I need to define terms. When I say that some folks tell you the truth (minus encouragement), perhaps I should write "truth" with a lower case "t." What I mean by that kind of truth is that it accords with the facts, as far as they go, and is not inaccurate as a description of the situation. But what I have learned over the years is that there are an inexhaustible number of things you can say to someone about his problem. Ask a hundred friends and there are a hundred possible perspectives.
The perspective that zeroes in on a salient fact from a God's-eye view is one that simultaneously brings encouragement. So then, with Barbara (as with all wise, godly people), encouragement is never at the expense of truth. It is never a trade-off. The truer the truth, the more encouragement it brings in tow. In fact, encouragement with low truth value is a very damp encouragement indeed. Isaiah 29:8 speaks of a man who dreams he is eating and then wakes up still hungry.

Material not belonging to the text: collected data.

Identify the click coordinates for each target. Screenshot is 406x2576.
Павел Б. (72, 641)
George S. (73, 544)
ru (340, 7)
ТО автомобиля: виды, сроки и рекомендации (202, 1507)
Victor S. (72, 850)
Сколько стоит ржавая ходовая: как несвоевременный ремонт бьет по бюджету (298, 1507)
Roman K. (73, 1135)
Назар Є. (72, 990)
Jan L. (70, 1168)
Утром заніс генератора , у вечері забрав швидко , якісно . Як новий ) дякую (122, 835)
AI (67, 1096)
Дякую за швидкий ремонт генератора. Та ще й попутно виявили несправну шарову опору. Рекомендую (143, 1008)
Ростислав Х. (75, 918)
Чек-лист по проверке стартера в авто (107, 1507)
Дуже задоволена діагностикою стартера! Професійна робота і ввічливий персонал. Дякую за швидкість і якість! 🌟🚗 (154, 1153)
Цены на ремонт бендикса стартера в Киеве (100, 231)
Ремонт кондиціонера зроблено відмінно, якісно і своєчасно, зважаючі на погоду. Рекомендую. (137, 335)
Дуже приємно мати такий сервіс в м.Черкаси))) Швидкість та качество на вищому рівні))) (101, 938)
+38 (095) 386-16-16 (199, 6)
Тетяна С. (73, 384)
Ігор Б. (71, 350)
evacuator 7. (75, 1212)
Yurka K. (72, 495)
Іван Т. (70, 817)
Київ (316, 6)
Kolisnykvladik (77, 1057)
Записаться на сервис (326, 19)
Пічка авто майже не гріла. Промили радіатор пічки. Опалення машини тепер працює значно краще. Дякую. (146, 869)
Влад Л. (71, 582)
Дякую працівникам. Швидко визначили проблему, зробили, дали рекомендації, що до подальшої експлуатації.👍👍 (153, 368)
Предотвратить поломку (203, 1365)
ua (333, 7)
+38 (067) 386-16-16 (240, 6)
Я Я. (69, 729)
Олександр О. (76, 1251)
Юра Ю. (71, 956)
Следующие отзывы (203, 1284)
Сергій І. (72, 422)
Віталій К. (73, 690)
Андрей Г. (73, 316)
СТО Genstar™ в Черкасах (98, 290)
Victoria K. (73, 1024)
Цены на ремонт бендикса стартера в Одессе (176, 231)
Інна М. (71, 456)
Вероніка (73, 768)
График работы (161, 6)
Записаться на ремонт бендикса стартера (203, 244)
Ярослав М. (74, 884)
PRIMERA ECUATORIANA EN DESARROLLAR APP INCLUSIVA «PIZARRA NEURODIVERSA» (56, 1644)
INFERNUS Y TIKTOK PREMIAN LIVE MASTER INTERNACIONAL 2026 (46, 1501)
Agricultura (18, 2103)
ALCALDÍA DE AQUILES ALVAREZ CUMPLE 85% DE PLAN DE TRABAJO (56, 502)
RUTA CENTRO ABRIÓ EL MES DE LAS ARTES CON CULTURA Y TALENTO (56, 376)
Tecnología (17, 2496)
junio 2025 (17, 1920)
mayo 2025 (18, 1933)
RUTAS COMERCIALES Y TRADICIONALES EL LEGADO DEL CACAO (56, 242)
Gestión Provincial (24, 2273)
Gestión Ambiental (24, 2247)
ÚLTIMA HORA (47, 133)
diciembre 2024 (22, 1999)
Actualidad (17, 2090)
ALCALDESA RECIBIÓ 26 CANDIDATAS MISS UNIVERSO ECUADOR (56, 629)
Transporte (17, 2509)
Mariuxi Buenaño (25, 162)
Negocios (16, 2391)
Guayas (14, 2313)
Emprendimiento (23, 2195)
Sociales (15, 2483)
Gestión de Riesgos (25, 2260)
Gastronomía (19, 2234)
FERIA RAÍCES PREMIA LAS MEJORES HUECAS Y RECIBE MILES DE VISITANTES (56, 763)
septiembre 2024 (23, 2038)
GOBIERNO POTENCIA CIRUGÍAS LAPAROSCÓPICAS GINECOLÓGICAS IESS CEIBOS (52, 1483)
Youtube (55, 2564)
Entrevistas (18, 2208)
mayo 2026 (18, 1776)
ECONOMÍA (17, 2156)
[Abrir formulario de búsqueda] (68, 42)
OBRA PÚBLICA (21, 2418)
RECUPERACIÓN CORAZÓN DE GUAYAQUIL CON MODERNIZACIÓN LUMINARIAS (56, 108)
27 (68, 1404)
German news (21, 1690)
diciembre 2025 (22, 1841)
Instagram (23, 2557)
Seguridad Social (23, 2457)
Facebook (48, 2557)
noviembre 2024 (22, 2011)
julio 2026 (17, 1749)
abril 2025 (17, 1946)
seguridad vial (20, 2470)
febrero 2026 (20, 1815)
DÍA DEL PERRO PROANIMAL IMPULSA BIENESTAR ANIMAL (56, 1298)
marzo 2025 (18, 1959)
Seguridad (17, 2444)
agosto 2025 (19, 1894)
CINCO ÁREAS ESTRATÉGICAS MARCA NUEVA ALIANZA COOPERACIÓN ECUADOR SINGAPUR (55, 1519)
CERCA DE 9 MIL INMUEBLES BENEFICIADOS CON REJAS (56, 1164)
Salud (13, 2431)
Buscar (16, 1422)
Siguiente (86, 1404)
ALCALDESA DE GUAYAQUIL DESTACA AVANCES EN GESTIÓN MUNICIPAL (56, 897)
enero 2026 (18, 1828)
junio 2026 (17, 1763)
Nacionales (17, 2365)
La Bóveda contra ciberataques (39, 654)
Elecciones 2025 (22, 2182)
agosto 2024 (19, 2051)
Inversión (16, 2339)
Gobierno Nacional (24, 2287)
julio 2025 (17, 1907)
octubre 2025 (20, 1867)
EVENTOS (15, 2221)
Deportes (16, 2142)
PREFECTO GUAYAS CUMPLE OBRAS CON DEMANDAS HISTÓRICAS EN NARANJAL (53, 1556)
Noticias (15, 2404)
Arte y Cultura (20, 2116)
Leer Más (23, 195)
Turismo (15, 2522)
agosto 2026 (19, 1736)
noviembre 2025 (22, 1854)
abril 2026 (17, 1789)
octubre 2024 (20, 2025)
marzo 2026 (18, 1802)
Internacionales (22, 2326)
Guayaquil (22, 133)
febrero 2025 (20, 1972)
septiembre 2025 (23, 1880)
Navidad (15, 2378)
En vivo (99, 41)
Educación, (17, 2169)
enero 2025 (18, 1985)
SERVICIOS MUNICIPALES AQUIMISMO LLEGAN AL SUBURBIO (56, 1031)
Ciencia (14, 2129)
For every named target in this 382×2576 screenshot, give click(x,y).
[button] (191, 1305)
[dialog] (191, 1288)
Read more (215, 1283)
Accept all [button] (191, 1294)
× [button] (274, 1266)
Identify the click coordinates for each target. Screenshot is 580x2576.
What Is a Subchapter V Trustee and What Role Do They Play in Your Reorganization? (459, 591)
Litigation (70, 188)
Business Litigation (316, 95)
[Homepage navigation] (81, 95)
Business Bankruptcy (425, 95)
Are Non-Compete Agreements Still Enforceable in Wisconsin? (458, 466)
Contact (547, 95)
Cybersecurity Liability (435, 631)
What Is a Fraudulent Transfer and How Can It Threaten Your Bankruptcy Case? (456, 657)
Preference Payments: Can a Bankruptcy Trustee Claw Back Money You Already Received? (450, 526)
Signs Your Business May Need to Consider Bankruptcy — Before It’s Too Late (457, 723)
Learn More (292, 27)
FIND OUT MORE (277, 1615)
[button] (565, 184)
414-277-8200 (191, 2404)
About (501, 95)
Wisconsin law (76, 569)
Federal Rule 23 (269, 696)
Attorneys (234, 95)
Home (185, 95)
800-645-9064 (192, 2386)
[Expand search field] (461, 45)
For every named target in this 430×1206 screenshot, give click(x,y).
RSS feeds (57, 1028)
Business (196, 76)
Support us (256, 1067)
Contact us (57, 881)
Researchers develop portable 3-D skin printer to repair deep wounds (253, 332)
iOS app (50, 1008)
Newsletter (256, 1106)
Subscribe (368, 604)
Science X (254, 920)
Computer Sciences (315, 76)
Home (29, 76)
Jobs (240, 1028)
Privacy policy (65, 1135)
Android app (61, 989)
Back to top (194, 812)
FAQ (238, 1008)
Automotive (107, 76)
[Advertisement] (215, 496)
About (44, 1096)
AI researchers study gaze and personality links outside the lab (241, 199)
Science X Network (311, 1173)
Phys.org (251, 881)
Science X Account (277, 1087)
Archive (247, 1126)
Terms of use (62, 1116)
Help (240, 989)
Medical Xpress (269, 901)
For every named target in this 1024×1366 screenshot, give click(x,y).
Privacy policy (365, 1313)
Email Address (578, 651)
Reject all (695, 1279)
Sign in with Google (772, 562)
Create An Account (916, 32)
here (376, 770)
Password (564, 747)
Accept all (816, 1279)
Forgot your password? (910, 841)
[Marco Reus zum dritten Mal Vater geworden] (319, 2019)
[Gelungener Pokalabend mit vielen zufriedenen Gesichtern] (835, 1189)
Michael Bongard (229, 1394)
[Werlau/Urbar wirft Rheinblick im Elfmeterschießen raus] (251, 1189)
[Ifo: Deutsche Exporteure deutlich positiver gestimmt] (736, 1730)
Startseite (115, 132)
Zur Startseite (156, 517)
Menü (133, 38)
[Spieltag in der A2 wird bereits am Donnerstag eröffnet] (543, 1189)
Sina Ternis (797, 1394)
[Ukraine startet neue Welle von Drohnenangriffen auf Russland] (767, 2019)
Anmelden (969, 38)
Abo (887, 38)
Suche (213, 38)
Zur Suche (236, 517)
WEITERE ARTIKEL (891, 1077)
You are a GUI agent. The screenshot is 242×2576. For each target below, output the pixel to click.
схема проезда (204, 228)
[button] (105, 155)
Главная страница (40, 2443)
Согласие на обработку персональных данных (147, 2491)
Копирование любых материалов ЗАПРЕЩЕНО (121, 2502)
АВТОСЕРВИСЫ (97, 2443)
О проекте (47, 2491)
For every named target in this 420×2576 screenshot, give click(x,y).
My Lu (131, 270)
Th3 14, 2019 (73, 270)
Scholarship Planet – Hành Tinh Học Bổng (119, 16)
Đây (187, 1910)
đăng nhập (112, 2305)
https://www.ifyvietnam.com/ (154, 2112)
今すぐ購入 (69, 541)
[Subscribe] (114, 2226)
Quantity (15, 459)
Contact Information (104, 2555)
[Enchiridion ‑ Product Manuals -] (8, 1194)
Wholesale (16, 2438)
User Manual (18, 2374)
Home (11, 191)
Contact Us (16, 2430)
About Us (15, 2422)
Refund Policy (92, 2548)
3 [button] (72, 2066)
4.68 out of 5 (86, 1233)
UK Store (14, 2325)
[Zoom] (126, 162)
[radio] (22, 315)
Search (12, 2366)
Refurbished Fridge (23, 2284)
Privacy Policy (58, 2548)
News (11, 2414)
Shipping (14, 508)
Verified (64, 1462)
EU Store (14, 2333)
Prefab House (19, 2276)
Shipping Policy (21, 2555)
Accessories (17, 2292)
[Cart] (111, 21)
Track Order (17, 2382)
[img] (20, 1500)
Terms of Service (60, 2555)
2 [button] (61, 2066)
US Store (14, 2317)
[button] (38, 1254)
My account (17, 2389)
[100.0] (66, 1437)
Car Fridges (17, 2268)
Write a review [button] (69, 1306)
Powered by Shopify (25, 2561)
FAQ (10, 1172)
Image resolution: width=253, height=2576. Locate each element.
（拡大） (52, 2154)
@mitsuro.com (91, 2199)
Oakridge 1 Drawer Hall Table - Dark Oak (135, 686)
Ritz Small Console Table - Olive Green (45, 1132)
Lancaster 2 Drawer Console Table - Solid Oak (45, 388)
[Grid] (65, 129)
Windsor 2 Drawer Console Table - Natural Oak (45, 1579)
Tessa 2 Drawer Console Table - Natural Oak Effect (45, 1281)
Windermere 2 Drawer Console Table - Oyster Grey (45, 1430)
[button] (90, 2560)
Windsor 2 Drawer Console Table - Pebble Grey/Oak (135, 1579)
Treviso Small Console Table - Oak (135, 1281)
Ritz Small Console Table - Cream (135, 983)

That's what encouragement without truth is: a low-caloric thing, a waterless cloud.
Just to make it more concrete, if I told Barbara something that was bothering me about one of my children, God might bring to her mind a wonderful thing my child had done that I had overlooked in my blindsided emotion. Or if I came at Barbara with despair, she would bring up the subject of hope. And hope is a "truer" subject than despair, because God's nature is one of hope and not despair.
Maybe the biggest lesson in this for me is that if I should ever find myself, in the future, in the position of being sought out for counsel, I will never have to think I must choose between offering truth and encouragement. If truth is done right, it is the most encouraging thing. And if encouragement is done right, it is the most true thing.
And the ultimate truth is about whatever problem you are facing as you read this column is that all things work for the good of those who love God. All things.